Derive ΔG for single residues from HDX-MS data
http://pyhdx.readthedocs.io
MIT License
28 stars 12 forks source link

rfu_residues_sd error #348

Closed tuttlelm closed 2 weeks ago

tuttlelm commented 3 weeks ago

I have generated an HDX Measurement object from my data. (Naively) Looking at the code it seems like there should be both a .rfu_residues field and .rfu_residues_sd field for this object, but trying to access hdxm.rfu_residues_sd generates an error (summarized below). The rfu_residues values are generated and are sensible. Is there a way to generate the error bars on the rfu_residues values?

Thanks for your work on this repository!

:
:
File ~/.local/lib/python3.10/site-packages/pyhdx/models.py:625, in HDXTimepoint.rfu_residues_sd(self)
    [621](pyhdx/models.py:621) @property
    [622](pyhdx/models.py:622) def rfu_residues_sd(self) -> pd.Series:
    [623](pyhdx/models.py:623)     """Error propagated standard deviations of RFU per residue."""
--> [625](pyhdx/models.py:625)     return self.propagate_errors("rfu_sd")
:
:
KeyError: 'rfu_sd'
Jhsmit commented 2 weeks ago

Hi, thanks for opening the issue

Normally you do have sd values, they are calculated from the sd values associated with the d-uptake values ('uptake_sd'), That typically happens in the apply_control function here

Depending on how you've created the HDXMeasurement object, you might not have this field. This template shows the typical steps: https://github.com/Jhsmit/PyHDX/blob/master/templates/01_load_secb_data.py

Hope that helps! Please reach out if you have additional issues

tuttlelm commented 2 weeks ago

Thanks so much for your response. I've got a patchwork conversion script for starting from HDExaminer outputs and I had used "rfu sd" instead of "rfu_sd". It is working now.

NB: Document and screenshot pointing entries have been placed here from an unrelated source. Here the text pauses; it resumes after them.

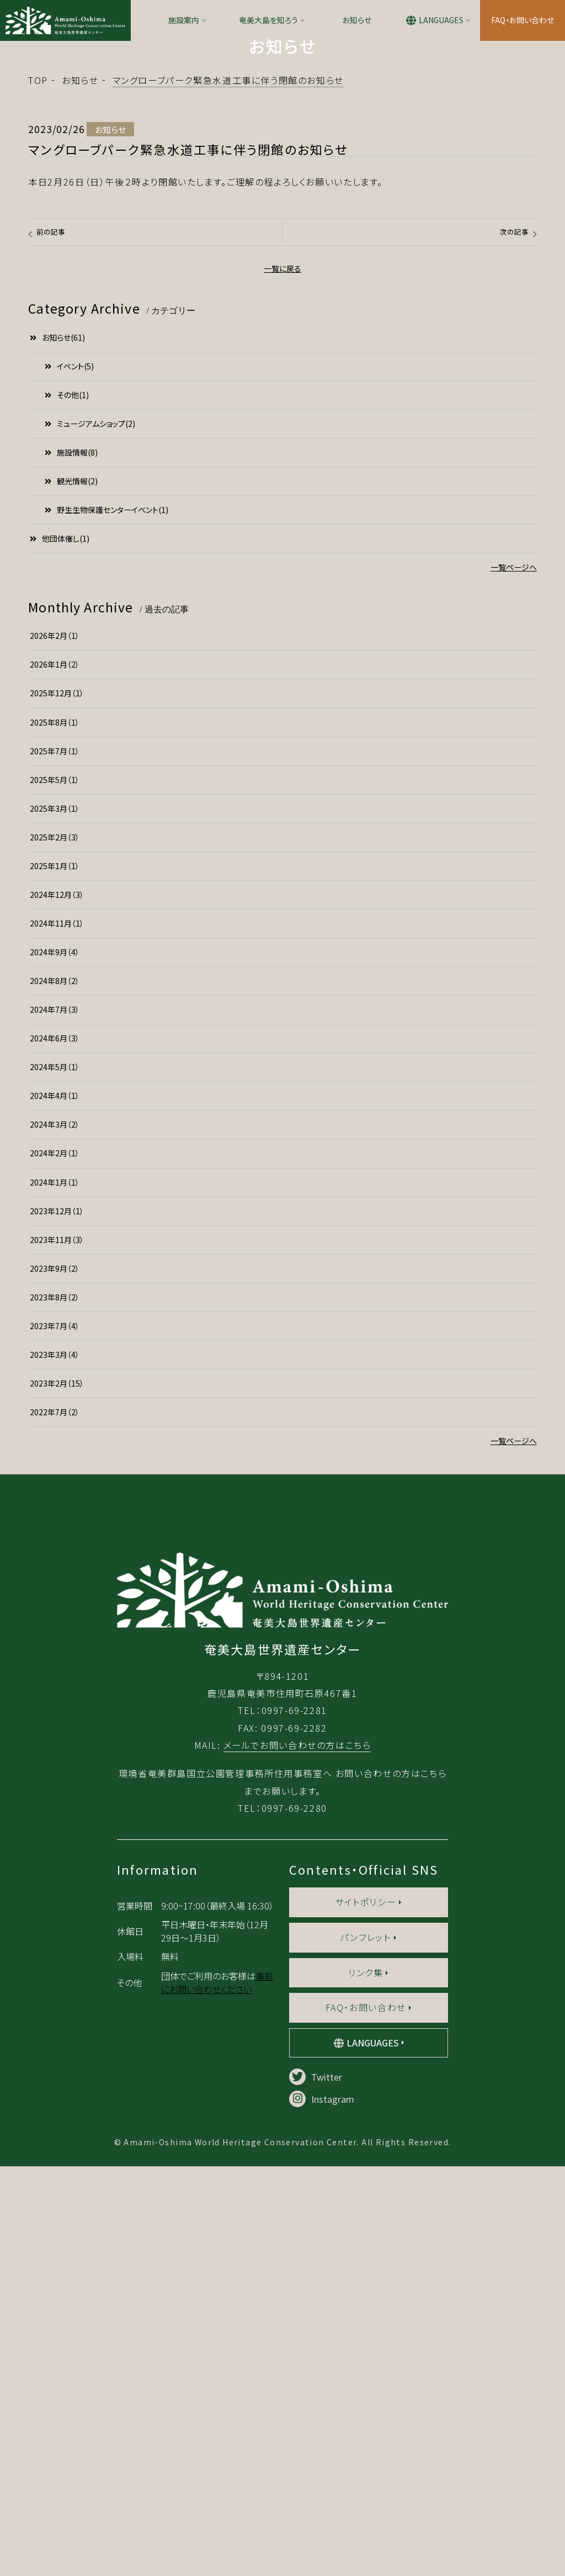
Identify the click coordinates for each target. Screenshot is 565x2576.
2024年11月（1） (57, 1082)
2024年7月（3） (54, 1168)
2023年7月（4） (54, 1484)
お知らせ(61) (57, 496)
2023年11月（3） (57, 1398)
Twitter (315, 2486)
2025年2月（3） (54, 996)
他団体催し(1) (59, 697)
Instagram (321, 2508)
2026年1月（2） (54, 823)
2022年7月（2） (54, 1571)
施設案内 (183, 19)
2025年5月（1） (54, 938)
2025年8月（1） (54, 881)
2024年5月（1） (54, 1226)
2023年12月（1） (57, 1370)
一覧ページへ (514, 726)
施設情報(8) (71, 611)
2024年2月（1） (54, 1312)
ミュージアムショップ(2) (90, 582)
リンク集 (365, 2382)
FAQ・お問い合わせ (522, 19)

Related to coming from HDExaminer data (and I can open a separate issue for that topic if that would be more appropriate), pyHDX currently does not allow duplicate measurements when creating the HDXMeasurement object. As far as I can tell, having replicates isn't an issue for any of the downstream calculations, but I wondered if you had thoughts on that. I was able to make some simple modifications to models.py so that I can leave replicates in my data and not have to replicate average it first (basically just data.reset_index() in the init() function and add "index" as a column where you are sorting or pivoting on the columns)

Thanks again

Jhsmit commented 2 weeks ago

Yes, let discuss on #349